** BEGIN INPUT **
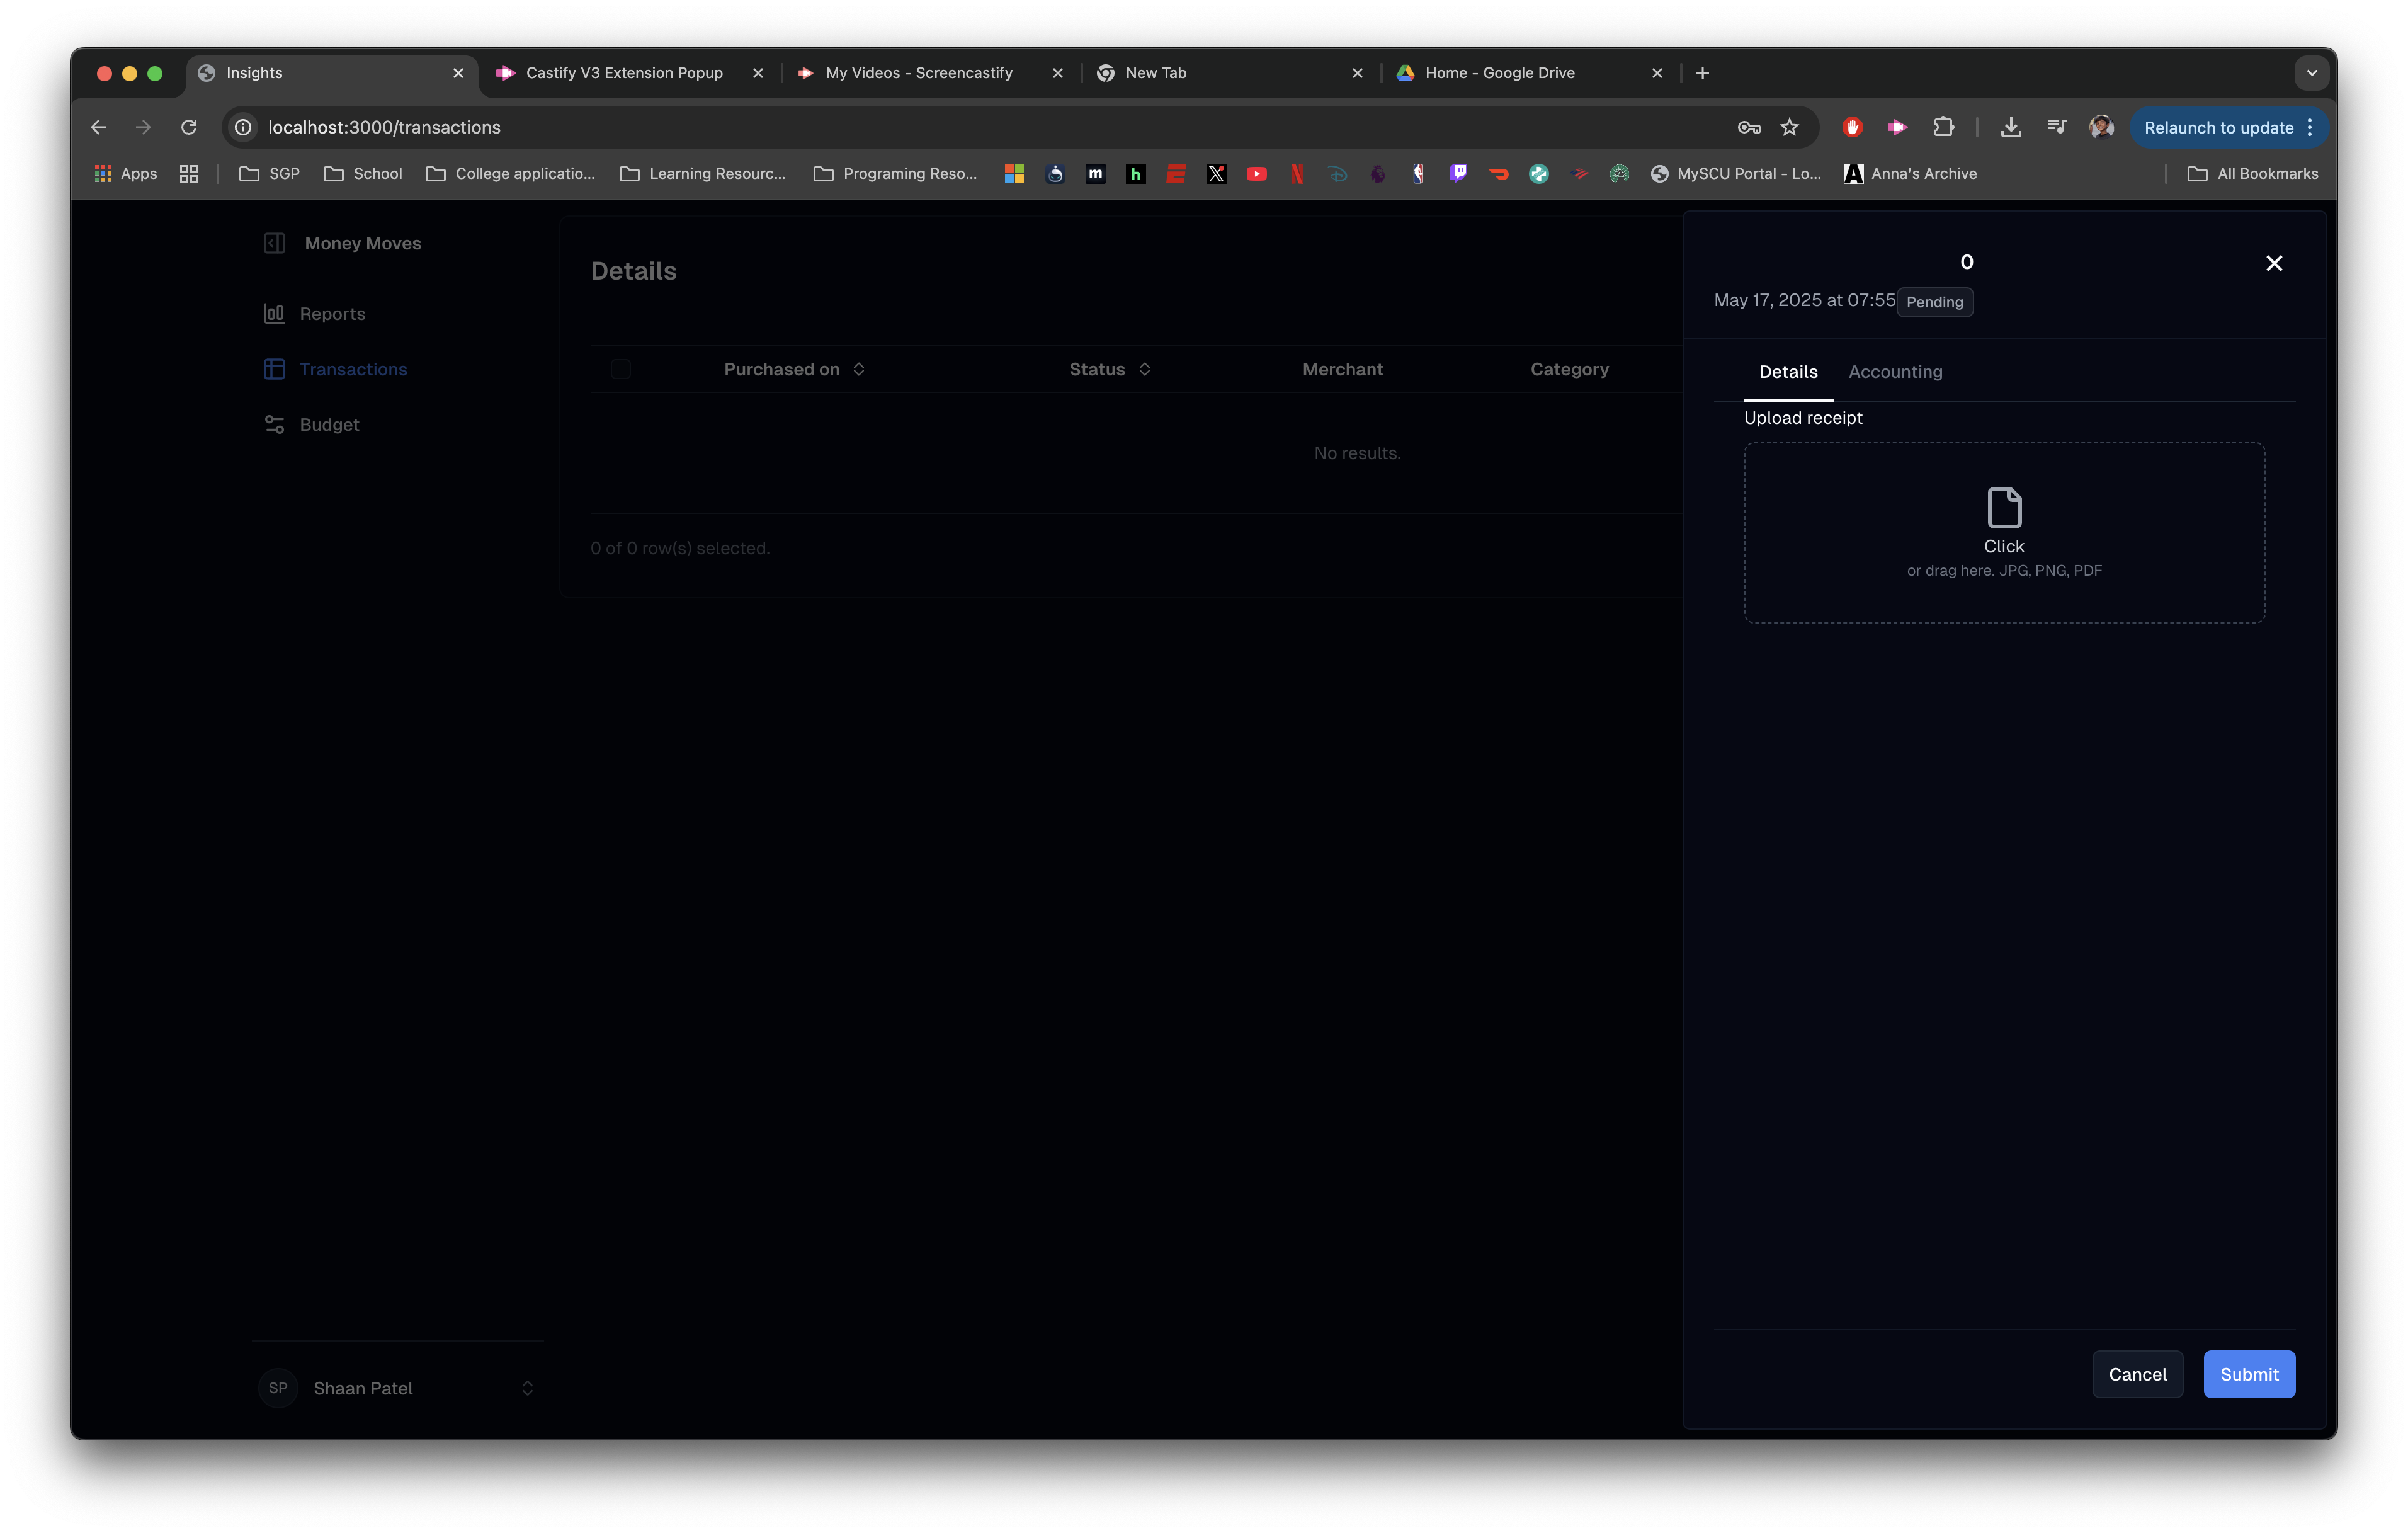Open the Budget page in sidebar
The width and height of the screenshot is (2408, 1533).
pos(328,425)
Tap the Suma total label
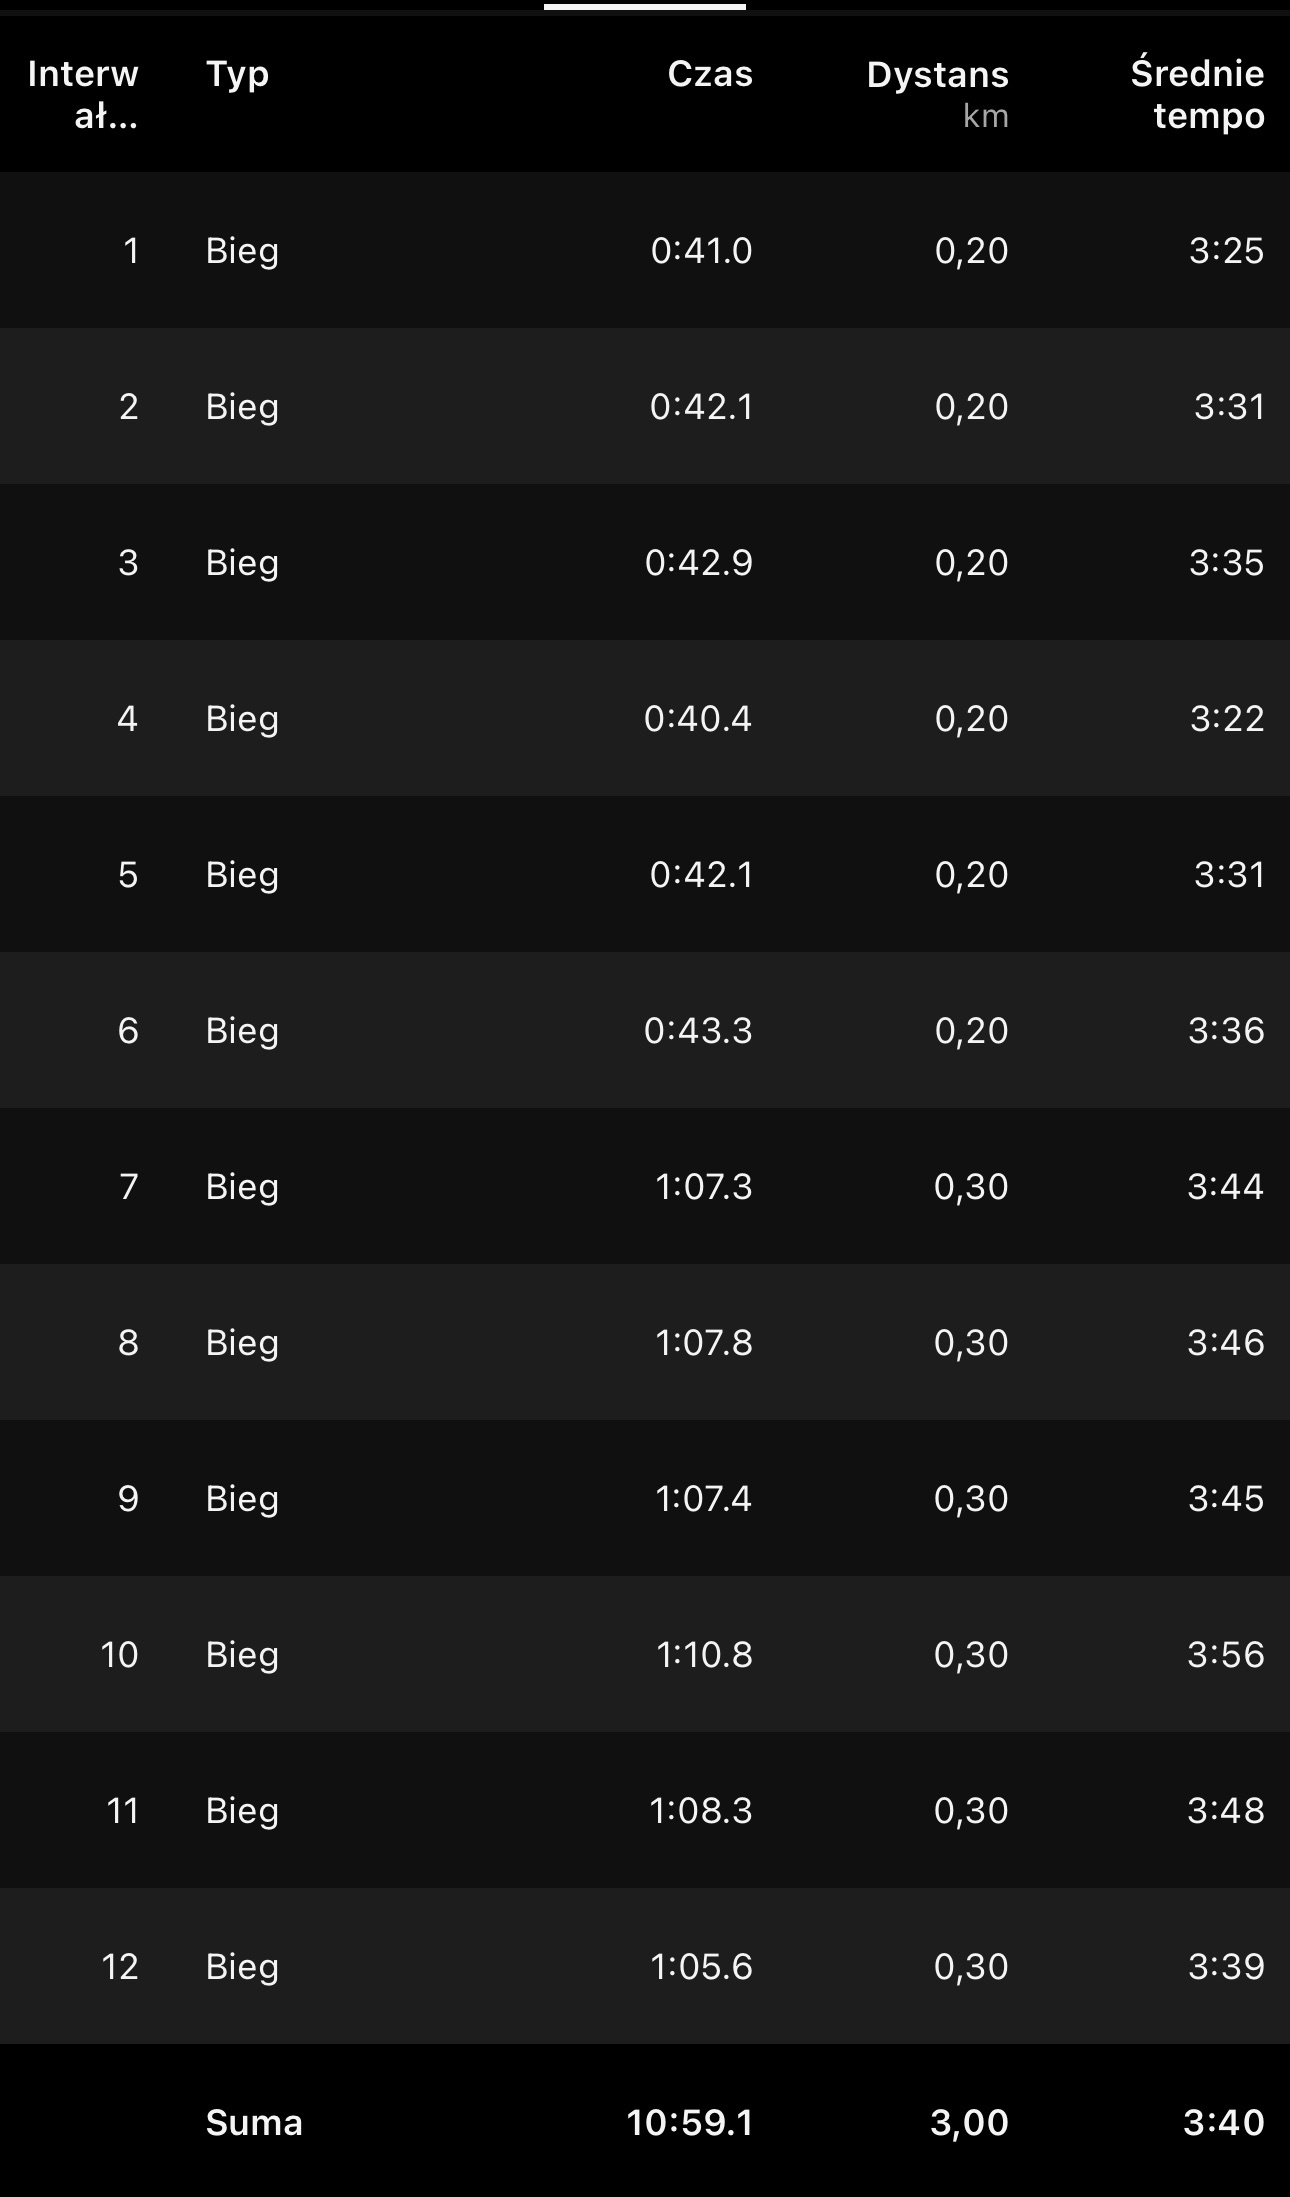Image resolution: width=1290 pixels, height=2197 pixels. (254, 2122)
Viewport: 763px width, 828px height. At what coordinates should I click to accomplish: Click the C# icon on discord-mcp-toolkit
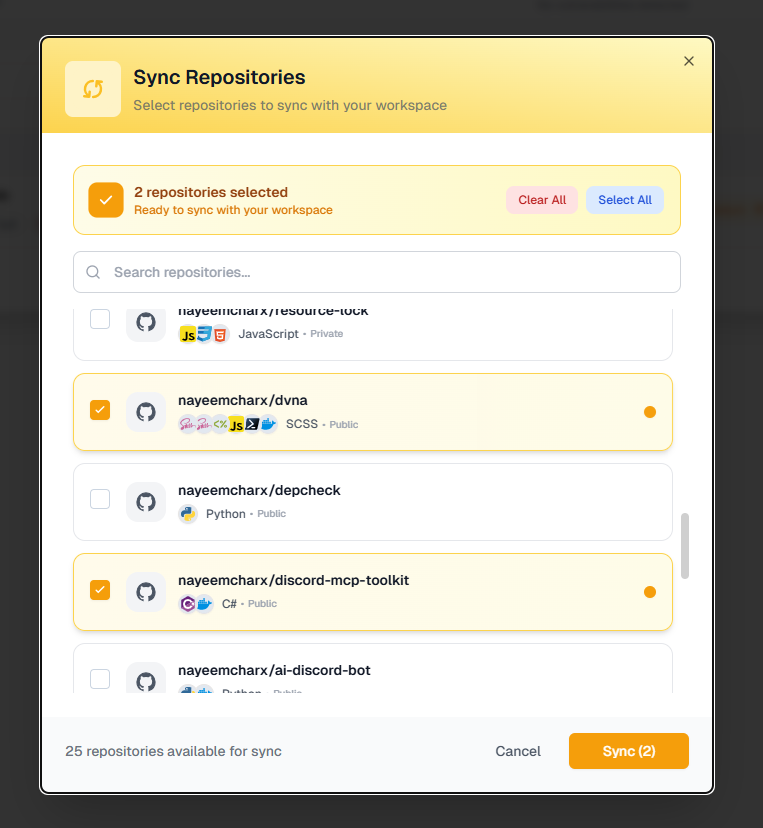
** END INPUT **
_REQUIREMENT_
Lay out as a numbered list the lines running from the one containing "Tap the Suma total label" through the end of the records, omitting any blank lines. Leave the pictures out of the answer.

_PROBLEM SOLUTION_
1. Tap the Suma total label
2. Image resolution: width=1290 pixels, height=2197 pixels. (254, 2122)
3. Viewport: 763px width, 828px height. At what coordinates should I click to accomplish: Click the C# icon on discord-mcp-toolkit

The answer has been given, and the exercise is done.